“Frustrating and meandering” – Peaces by Helen Oyeyemi

IMG_8Nov2021at114356Where to start with this one? Well, in all honesty, after reading Peaces, it probably makes sense to start with a tangent. So I will. But, unlike Helen Oyeyemi in Peaces, I will try to keep that tangent relevant. This tangent will be about an earlier book by Oyeyemi  – a book that I raved about on this very site, a book that I loved, a book that made me feel I had found another author to add to my list of must reads for every novel. Boy, Snow, Bird was a magical, fantastical, and oddball work of fiction – but also one that had a hell of a lot to say. I couldn’t recommend it more highly. And as always happens when I discover a writer part way through their career, I returned to one of her earlier works (Mr Fox). After reading that novel I told myself that it was okay that I found it patchy and incohesive, because she had obviously upped her game by the time of Boy, Snow, Bird.

Anyway. Tangent over. But why start with a tangent in the first place, I hear you ask? Well I just finished Peaces and I am unsure whether I will ever be able to think in anything other than tangents for the rest of my life. Peaces is so full of tangents, that I am struggling to tell you what the story was. A couple are on their honeymoon (but they aren’t on their honeymoon) after getting married (but they didn’t get married), and their honeymoon is on a train (which doesn’t really seem much like a train when you read about it) and they have been invited onto this luxury train by someone they know (although they’ve never met this person) and really it is all some kind of ploy by a person who doesn’t seem to actually exist (although he does exist, I think, by the end). Something like that, anyway. Honestly, I cannot tell you much more than that in terms of the plot. By the time one of the protagonists started furiously wanking in a train carriage I was so lost I could barely remember what I was reading.
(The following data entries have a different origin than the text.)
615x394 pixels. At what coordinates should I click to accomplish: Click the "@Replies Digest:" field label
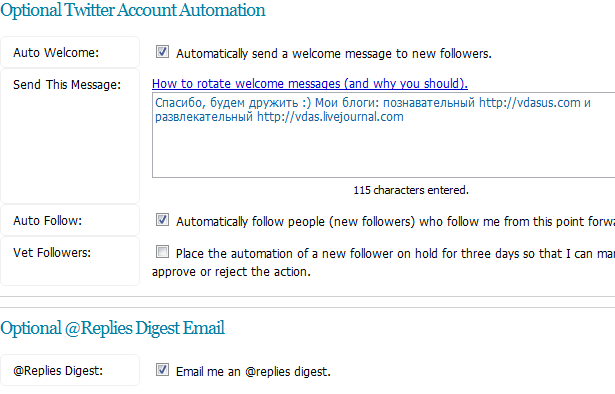58,371
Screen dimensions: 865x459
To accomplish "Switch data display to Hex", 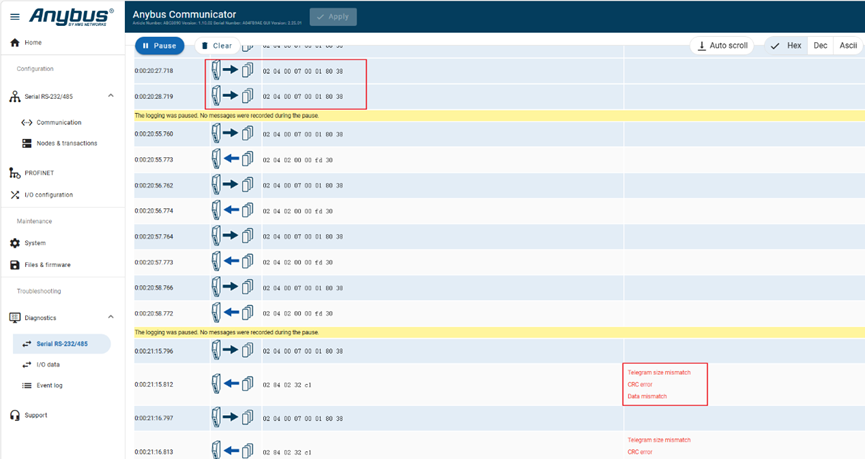I will click(786, 46).
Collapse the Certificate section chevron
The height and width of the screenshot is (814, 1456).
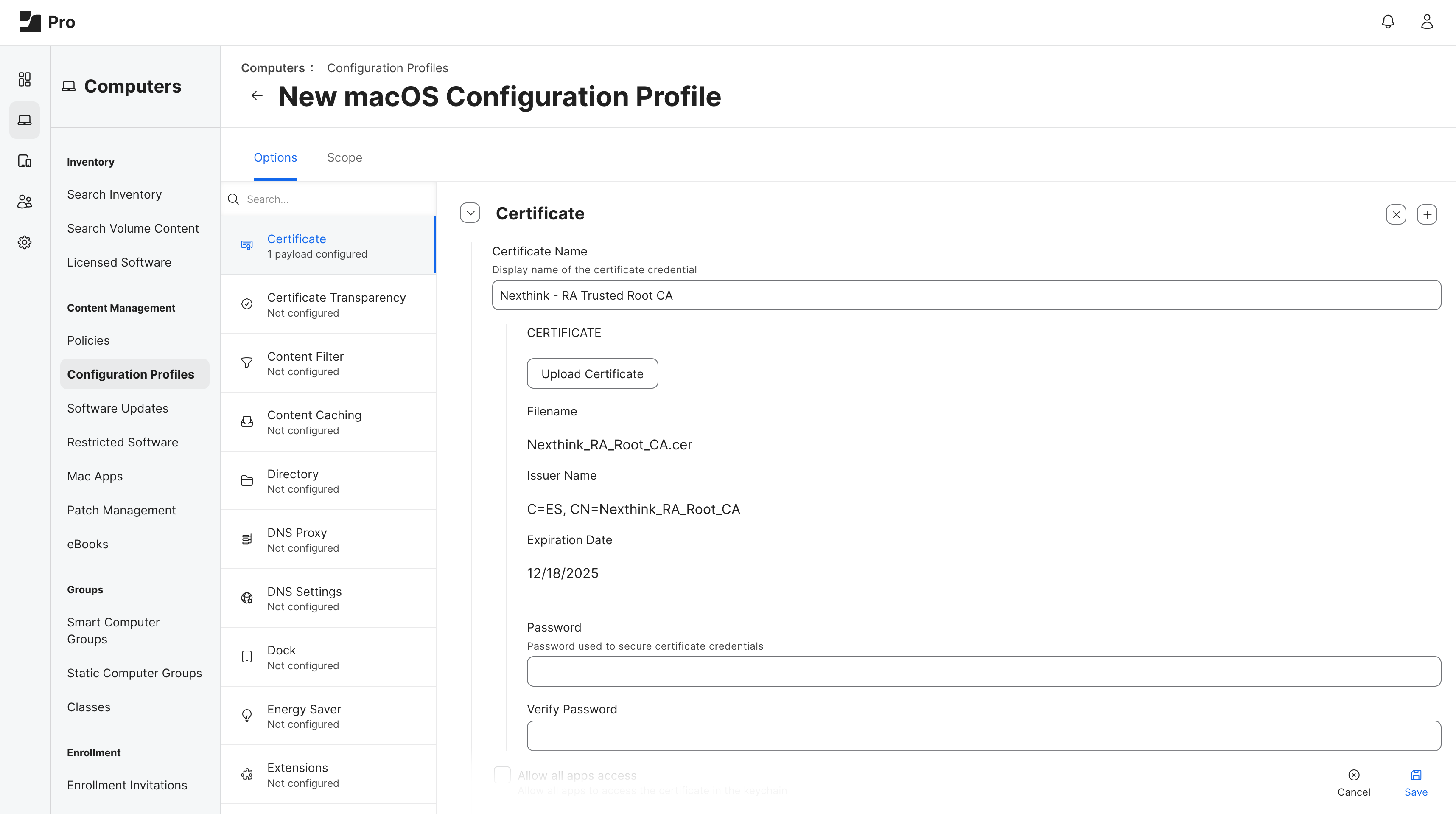pyautogui.click(x=470, y=213)
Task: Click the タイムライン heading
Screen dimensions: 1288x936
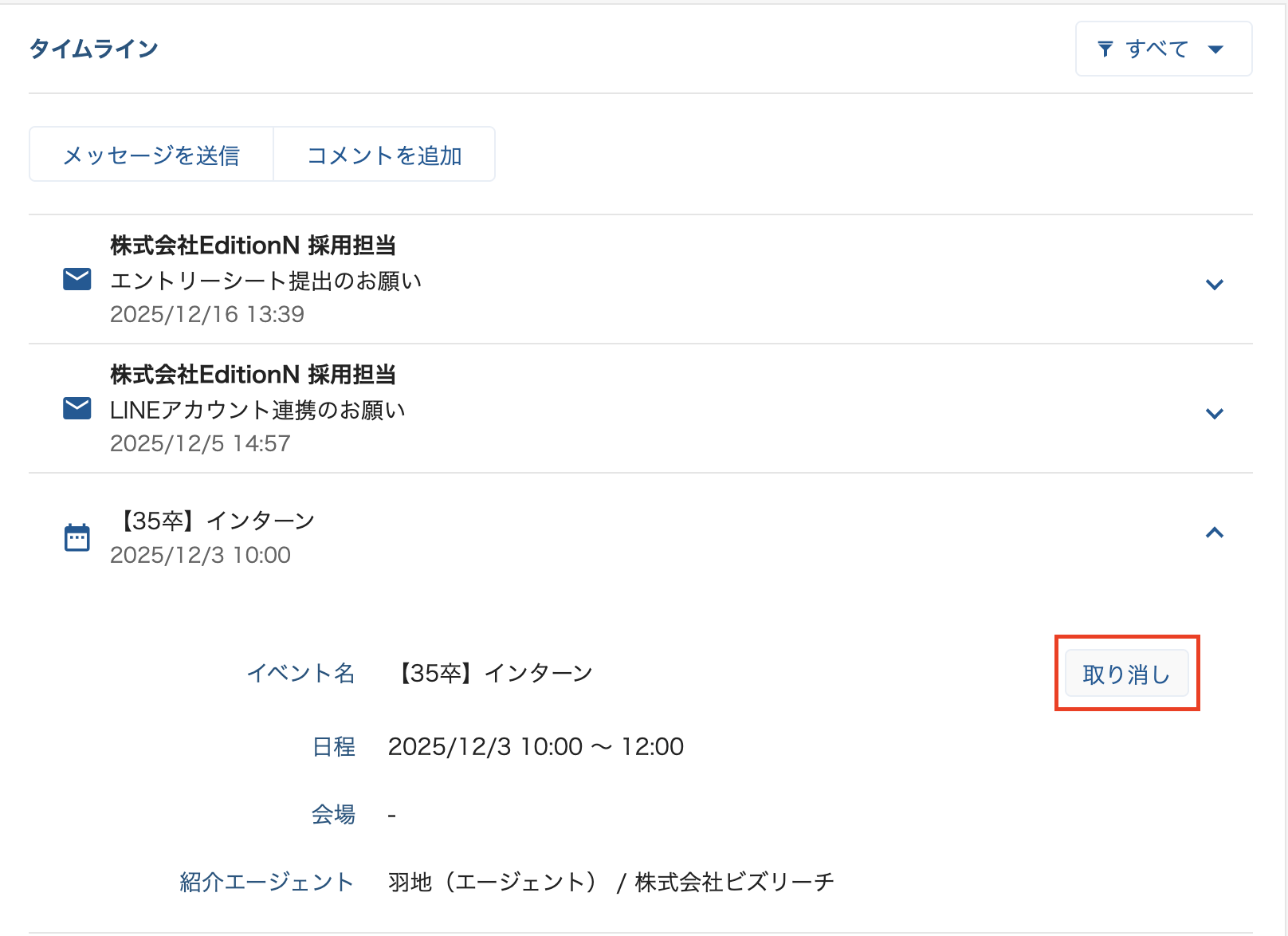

And what a shame that is. Because Oyeyemi can clearly write. I don’t have to go back to Boy, Snow Bird, to see that. Peaces has patches of great writing, sentences that could cut through glass, and the occasional piece of hilarious dialogue. But then there’d be a chapter about two mongooses falling in love and all the good work would be torn down.

Any Cop?: I hate to be so negative about any novel, but the job of a reviewer is to tell the truth. And I found this to be such a frustrating and meandering read that there really isn’t much else I can say. Read Boy, Snow, Bird instead.